The head of the U.S. Coast Guard said Thursday that his fleet is at a readiness “tipping point,” waiting for new vessels to replace an aging fleet.
Increasingly, personnel are being asked to do more around the world with aging platforms and infrastructure, Commandant Adm. Karl Schultz said during the 2019 State of the Coast Guard address from Base Los Angeles-Long Beach.
“Our people answer the call, every single day,” he said.
Like his fellow military service chiefs, Schultz indicated in his roughly 45-minute speech that the key to modernizing the Coast Guard is a steady level of funding.
Schultz said the Coast Guard must deal with a deferred maintenance and infrastructure backlog that exceeds $1.7 billion. Modernizing infrastructure is particularly challenging because his facilities pepper the globe, he added.
“As Congress makes tough fiscal decisions and looks at the best ways to spend the nation’s precious resources, there’s not a better return on investment in government than the United States Coast Guard,” said Schultz, who assumed the duties of the 26th Commandant of the United States Coast Guard on June 1, 2018.
Schultz praised his personnel for standing fast during the 35-day government shutdown that left members unpaid.

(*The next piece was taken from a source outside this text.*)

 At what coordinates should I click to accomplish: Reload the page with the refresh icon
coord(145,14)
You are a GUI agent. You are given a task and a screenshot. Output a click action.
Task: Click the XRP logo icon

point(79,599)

He also applauded community members who stepped up to aid Coast Guard families with essential goods and services.
“Our people stood the watch,” he said. “This was a powerful testament to the resiliency of our service.”

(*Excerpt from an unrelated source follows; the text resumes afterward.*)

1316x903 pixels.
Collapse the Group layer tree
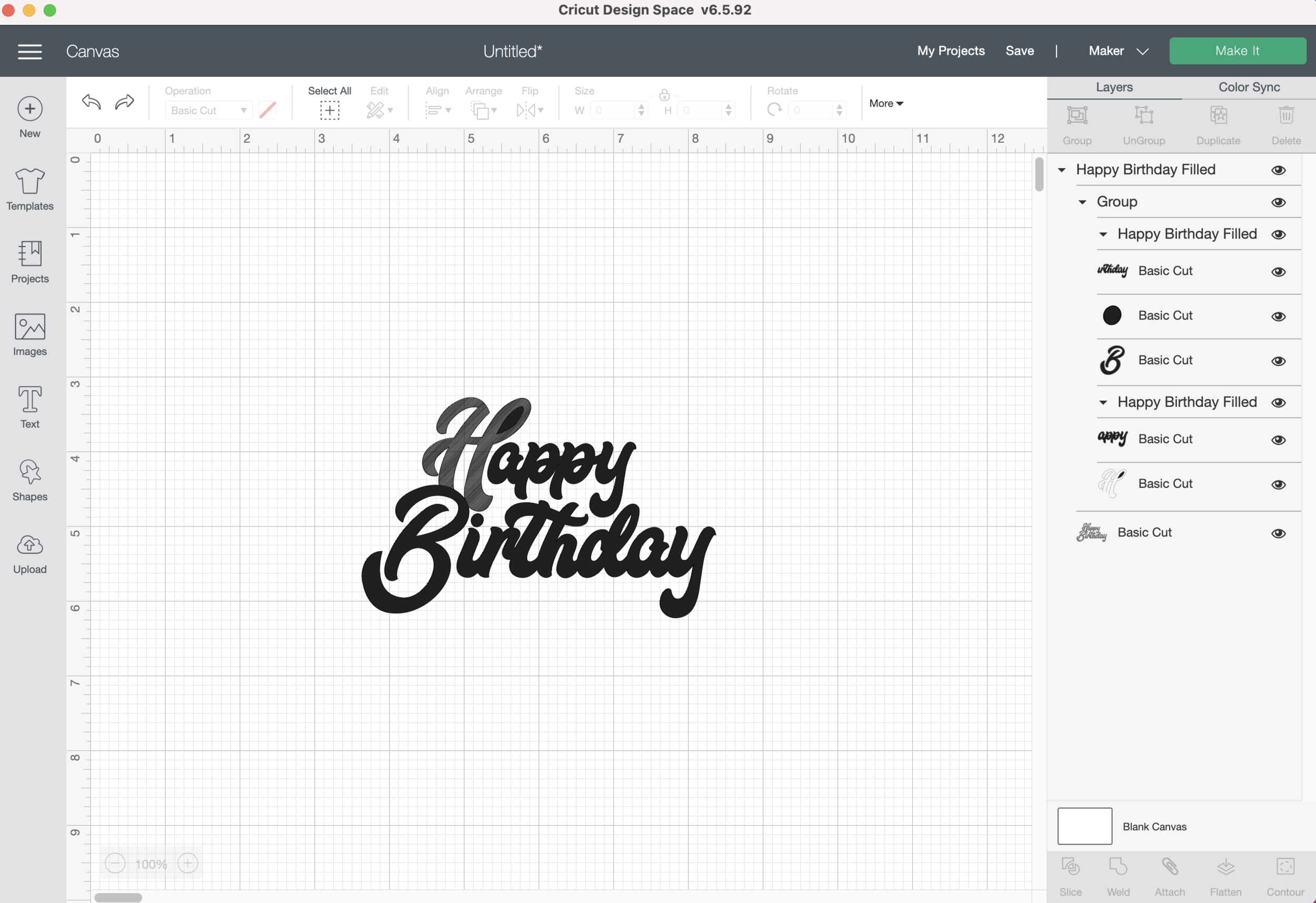pyautogui.click(x=1082, y=202)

Schultz said the Coast Guard is preparing to award a $675 million contract to fully fund the Polar Security Cutter project, the service’s new heavy icebreaker.

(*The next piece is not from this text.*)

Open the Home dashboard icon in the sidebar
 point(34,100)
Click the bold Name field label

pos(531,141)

He shared the woes that come with keeping the service’s last heavy breaker, the 43-year-old cutter Polar Star, running.
During a recent mission to Antarctica, the Polar Star not only caught on fire but suffered a glitch that allowed seawater to enter the vessel.
Hundreds of miles from port, Navy and Coast Guard dive teams went underwater to patch the problem while crews wading through 30-degree bilge water repaired the ship from inside, he said.
“Every year I observe this type of innovation and dedication to mission excellence,” Schultz said.
Schultz pointed to the 132 crew members of the California-based cutter Stratton who operated from the Arctic to the coast of Colombia during a 104-day deployment, a patrol that performed missions ranging from interdicting narcotics to enforcing maritime safety standards.
To him, they were just one example of a Coast Guard crew that operates worldwide to accomplish many different kinds of assignments.
He praised a Coast Guard crew member born in Haiti who helped translate directions to a boat overloaded with refugees and the inspector who found cracks in a massive oil tanker that could’ve triggered a major oil spill at an American port.
He updated the audience on cutter Bertholf’s deployment to the Western Pacific to combat North Korean efforts to evade maritime sanctions.
He said one of his cutters was preparing to offload about 26,455 pounds of cocaine ― 12,000 kilograms — that had been seized in recent weeks.
“Our missions have never been more relevant or demanding than today,” Schultz said.
While the Coast Guard continues to perform a diverse set of missions, Schultz indicated that more must be done to ensure more minority and female crew members stay in the ranks.
A study that tackles the low retention rate of Coast Guard women is slated to be released next week, he said, and the service will launch a similar investigation into why minority members leave the ranks.
Schultz said that reforms to convalescent leave will benefit new mothers and he hoped that other changes — from easing tattoo regulations to removing single-parent enlistment disqualifiers and revising outdated weight standards “that disproportionately affect women” — might keep more women in uniform.
“They’re small ripples that will lead to a groundswell of cultural change,” he said. “Inclusion allows for development of the critical bonds that will put us on a course to mission success.”